AD: “Just go look at her, Doc. She’s really hurting.”

Doc: “She has a phone. She could have called her own doctor for a refill.”

AD: “So she’s stupid. Doesn’t change the fact that she’s hurting, and besides, stupid people keep us in business.”

Doc (sighing): “Okay, fine. Give her 60 mg of Toradol IM, and an extra-strength Vicodin. But no scrip!”

AD: “You are truly dripping with the milk of human compassion, Doc. If calculus hadn’t kicked my ass, I’d have wanted to be a doc just like you.”

For the 26 year old Iraq war vet, discharged last year and literally trembling from head-to-toe with the DTs:

AD: “Hey Doc, aside from the banana bag and the thiamine, how about some sedation for this guy?”

Doc: “Not until we get his drug screen back.”

AD: “It’s been back for twenty minutes.”

Doc: “Okay, I’ll go see him in a minute.”

AD: “You know I love you Doc, but you’re not the one in there retching his guts out and shaking like a crack baby. The guy quit drinking cold-turkey and came to us for help. Let’s try to make him comfortable.”

Doc (sighing again): “Fine, 2 mg of Ativan IV push. Any other orders, Doctor AD?”

AD (blowing kisses): “Well, now that you mention it, some IV Zofran for his nausea would be just swell.”

For the girl with polycystic ovary disease, a UTI and way too many abdominal problems to mention:

Doc: “Are her abdominal CTs back yet?”

AD: “Nope.
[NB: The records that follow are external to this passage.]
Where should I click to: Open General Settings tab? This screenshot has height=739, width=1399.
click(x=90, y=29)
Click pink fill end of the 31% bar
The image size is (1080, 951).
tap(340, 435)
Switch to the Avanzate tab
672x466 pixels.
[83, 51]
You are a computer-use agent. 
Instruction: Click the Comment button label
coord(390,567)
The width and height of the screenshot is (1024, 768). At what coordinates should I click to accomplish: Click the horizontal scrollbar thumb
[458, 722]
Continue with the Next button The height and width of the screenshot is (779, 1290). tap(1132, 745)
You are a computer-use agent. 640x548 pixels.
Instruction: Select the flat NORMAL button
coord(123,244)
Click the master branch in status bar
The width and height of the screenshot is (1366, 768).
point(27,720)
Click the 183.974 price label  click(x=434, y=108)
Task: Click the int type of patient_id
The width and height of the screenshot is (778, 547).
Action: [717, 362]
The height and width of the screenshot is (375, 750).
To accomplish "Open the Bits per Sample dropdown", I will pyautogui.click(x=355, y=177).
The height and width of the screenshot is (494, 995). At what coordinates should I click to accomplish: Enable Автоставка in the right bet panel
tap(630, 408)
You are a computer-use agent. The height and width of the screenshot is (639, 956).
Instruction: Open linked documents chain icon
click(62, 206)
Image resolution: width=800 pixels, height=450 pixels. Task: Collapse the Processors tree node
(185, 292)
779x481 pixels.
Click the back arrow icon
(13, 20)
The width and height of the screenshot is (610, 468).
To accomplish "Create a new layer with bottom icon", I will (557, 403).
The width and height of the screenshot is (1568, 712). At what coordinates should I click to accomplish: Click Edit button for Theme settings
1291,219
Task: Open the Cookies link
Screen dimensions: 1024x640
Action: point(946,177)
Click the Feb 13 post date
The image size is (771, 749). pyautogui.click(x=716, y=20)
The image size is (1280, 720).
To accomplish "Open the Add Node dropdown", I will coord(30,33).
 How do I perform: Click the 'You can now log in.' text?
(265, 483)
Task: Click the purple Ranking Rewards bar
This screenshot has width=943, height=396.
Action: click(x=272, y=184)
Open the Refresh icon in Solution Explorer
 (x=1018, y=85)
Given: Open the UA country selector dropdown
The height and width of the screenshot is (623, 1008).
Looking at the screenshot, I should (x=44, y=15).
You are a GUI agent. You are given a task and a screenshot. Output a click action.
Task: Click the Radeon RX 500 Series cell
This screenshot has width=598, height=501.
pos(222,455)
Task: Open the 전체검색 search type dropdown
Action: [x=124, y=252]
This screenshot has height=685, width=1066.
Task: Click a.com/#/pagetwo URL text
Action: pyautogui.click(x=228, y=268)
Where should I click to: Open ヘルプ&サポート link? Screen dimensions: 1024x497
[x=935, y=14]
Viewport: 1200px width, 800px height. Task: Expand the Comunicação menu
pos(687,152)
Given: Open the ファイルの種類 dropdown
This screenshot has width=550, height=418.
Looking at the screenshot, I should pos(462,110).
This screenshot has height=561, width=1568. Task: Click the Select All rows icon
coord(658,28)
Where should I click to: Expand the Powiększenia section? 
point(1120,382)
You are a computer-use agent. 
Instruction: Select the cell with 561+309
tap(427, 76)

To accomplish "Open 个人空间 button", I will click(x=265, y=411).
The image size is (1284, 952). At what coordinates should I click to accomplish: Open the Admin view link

Probably take another thirty minutes. She says she’s still in severe pain.”

Doc: “She’s already had 10 mg of IV Morphine.”

AD: “And she’s still hurting, as evidenced by the piteous moans, writhing around and the BP of 160/94, heart rate of 126, and respirations of 28. Something tells me we ain’t making a dent, and that hypotension and respiratory depression are a long way off.”

Doc (rolling his eyes and writing the order): “Okay, 5 mg more of Morphine, and repeat it in ten minutes if she hasn’t gotten relief. And you are really starting to chap my ass.”

AD (winking): “Damn, that sounds painful. Would you like me to ask the doctor to order something to take the edge off?”